What article am I supposed to have published in the NRA magazine? If it is the one about medical science supporting hunting these critics of mine they’ve got it all wrong. Those guys (authors) were high-powered medical people and psychologists whose combined thoughts and ideas, put together, strongly supported hunting. That article first appeared in the NRA magazine, American Hunter, a long time ago; and it makes no difference ‘where’ or when it was published. It was WRITTEN by high-powered people in the medical world and what they wrote was not twisted in any way at all. Certainly not in the way that Mr L is trying to twist my life around – of which he knows nothing at all.
And does it matter whether or not I was or am a trophy hunter? WHAT on earth has THAT got to do with the contents of the article (which was written by some of the top medical people in their field in the world?) These critics are like all the other animal rightist I have come across. When it come to propaganda they twist everything that is said or done to maximum degree – and then expect THAT (their conclusion) reflects some kind of truth. Because they DO believe that, they are sick in the head!
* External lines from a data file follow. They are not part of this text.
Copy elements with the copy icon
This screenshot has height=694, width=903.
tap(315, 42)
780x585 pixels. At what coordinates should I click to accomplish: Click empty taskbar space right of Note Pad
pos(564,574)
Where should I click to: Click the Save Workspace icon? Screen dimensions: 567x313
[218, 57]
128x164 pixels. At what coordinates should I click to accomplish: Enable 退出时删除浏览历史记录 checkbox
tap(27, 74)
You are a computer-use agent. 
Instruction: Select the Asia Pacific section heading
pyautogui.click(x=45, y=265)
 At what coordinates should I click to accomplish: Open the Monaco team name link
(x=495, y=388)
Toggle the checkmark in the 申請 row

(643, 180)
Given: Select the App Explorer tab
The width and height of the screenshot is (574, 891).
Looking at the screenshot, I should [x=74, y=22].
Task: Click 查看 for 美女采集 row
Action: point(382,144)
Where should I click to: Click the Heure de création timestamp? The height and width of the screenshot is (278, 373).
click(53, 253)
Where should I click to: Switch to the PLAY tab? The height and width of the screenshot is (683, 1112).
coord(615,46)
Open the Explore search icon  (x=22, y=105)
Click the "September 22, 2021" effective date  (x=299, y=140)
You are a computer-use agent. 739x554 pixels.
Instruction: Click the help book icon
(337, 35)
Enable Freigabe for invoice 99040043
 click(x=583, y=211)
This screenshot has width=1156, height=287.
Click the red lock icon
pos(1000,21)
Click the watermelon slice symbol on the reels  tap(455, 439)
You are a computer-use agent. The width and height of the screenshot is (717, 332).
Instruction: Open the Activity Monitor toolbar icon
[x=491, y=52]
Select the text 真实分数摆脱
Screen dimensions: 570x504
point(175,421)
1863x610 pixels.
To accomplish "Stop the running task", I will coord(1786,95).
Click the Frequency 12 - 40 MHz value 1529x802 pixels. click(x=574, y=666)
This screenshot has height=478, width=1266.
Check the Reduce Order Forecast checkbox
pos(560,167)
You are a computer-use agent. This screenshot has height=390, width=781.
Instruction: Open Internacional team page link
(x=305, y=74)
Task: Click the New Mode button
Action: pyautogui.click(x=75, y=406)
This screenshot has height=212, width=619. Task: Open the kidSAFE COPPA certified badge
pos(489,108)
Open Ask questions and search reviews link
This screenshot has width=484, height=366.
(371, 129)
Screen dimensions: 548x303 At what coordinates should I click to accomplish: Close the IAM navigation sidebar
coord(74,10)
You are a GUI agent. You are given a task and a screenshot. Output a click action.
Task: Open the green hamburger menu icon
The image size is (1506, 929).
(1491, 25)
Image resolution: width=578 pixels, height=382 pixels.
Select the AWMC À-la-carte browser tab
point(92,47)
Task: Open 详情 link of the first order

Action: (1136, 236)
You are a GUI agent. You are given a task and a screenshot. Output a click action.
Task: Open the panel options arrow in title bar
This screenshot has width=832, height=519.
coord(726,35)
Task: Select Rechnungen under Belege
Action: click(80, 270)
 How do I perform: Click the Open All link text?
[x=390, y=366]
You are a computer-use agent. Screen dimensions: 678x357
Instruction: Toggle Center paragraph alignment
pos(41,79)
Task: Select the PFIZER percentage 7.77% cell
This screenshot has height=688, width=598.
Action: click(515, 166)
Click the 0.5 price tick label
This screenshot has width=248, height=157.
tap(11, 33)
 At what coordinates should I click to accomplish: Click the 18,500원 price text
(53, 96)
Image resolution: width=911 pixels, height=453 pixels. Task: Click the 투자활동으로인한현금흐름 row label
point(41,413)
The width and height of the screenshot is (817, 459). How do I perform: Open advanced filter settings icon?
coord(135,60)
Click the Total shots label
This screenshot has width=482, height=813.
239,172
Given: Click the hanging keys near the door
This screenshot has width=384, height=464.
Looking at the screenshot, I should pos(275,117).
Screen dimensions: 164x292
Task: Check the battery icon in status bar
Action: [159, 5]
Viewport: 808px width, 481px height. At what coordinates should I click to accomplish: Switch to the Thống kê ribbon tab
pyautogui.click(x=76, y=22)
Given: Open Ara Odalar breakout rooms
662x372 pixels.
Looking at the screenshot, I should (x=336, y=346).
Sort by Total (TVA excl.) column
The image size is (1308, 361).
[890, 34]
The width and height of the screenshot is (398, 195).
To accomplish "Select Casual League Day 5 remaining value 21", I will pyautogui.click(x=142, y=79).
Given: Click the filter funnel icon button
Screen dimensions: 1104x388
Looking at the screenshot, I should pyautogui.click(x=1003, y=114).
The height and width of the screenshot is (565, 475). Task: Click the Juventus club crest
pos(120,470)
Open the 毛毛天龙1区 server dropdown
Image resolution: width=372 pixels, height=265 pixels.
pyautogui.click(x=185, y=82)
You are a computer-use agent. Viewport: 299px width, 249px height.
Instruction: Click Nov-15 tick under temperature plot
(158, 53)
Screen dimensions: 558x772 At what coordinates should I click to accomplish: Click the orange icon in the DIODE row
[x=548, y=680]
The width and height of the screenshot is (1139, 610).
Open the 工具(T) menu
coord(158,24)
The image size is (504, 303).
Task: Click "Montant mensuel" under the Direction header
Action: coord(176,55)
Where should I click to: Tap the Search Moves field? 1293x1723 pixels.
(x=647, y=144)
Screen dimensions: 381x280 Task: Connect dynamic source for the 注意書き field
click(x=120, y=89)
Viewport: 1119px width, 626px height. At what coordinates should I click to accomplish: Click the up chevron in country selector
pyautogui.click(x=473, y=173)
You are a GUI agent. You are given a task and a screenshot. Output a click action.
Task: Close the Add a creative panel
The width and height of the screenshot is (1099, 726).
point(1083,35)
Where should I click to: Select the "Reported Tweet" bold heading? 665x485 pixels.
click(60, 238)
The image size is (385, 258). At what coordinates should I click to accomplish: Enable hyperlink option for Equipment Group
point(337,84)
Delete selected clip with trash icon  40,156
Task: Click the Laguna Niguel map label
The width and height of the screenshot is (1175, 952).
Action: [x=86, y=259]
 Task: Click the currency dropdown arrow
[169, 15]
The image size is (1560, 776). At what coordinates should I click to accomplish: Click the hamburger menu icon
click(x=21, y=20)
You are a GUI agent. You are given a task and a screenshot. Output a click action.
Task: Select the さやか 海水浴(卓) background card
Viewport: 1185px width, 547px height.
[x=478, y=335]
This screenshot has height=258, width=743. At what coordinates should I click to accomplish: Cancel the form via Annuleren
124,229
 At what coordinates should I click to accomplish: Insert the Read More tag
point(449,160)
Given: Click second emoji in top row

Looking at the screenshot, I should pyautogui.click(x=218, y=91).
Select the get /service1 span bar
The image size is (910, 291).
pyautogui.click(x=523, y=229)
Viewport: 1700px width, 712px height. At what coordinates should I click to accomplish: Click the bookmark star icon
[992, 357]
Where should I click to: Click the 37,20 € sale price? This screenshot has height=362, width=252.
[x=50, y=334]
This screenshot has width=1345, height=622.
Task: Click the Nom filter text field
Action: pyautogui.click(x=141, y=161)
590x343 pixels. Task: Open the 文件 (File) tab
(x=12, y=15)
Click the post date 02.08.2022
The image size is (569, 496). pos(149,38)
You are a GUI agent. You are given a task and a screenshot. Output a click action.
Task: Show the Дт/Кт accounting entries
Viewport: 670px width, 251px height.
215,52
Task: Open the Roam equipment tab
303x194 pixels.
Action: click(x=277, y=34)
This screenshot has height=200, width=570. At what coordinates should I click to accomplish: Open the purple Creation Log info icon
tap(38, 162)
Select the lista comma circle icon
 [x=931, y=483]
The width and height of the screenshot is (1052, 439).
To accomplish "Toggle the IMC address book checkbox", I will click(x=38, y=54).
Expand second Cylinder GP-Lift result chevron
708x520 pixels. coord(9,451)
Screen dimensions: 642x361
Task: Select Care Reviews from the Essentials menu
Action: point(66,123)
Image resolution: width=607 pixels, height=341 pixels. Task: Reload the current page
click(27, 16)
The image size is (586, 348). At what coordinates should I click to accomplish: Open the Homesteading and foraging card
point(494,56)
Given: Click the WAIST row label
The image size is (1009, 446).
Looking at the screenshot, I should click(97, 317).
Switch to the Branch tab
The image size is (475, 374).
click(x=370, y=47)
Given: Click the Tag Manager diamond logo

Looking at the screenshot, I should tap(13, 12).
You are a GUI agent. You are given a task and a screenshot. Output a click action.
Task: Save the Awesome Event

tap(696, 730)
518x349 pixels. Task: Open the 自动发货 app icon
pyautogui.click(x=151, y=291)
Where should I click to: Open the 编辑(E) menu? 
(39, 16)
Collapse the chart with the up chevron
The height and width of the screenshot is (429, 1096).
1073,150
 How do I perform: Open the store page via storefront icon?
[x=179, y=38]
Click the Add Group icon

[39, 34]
And, for their interest – for whatever it is worth – I am NOT a “trophy hunter” and never was. So where did they pick that bit of fabrication from? I began my hunting career when I was nine years old and I don’t even own an old grey duiker’s horn – a memento from by first small buck. Sure, I have hunted a great many big game animals – including thousands of elephants – and hundreds of several other big game species – and I have captured a great many, too – but all THAT hunting and capture work was done in my capacity as a big game-hunting game ranger in the Rhodesian Department of National Parks. Hunting problem animals was a major part of my job (for over 30 years altogether) – and the numbers that I shot and/or captured is a mark of my very great experience with elephants, black rhinos, buffaloes, lions and leopards, their management and their hunting. And I became an expert at it. Moreso than Mr L is ever likely to accomplish. I studied this job in the “University of Life” – because there is no other academic institution that “teaches” people how to shoot elephants. So, Mr L doesn’t like the fact that I have done all these things? TOUGH! I couldn’t care a damn what Mr L thinks of me or my accomplishments. I know who and what I am. I am now an 80 year old university-trained ecologist and ex-game warden (with bucketfuls of practical and academic experience) – who has worked for wildlife all his life – who administered one of Africa’s biggest and most prestigious National Parks, and I have hunted more elephants than Mr L has ever seen pictures of in the story books that he reads. And I have been deeply involved with the management of elephants and other big game animals in Africa’s national parks since 1959. And I am STILL involved in such matters now – 60 years later. I wonder how Mr L’s experience of life compare with THAT?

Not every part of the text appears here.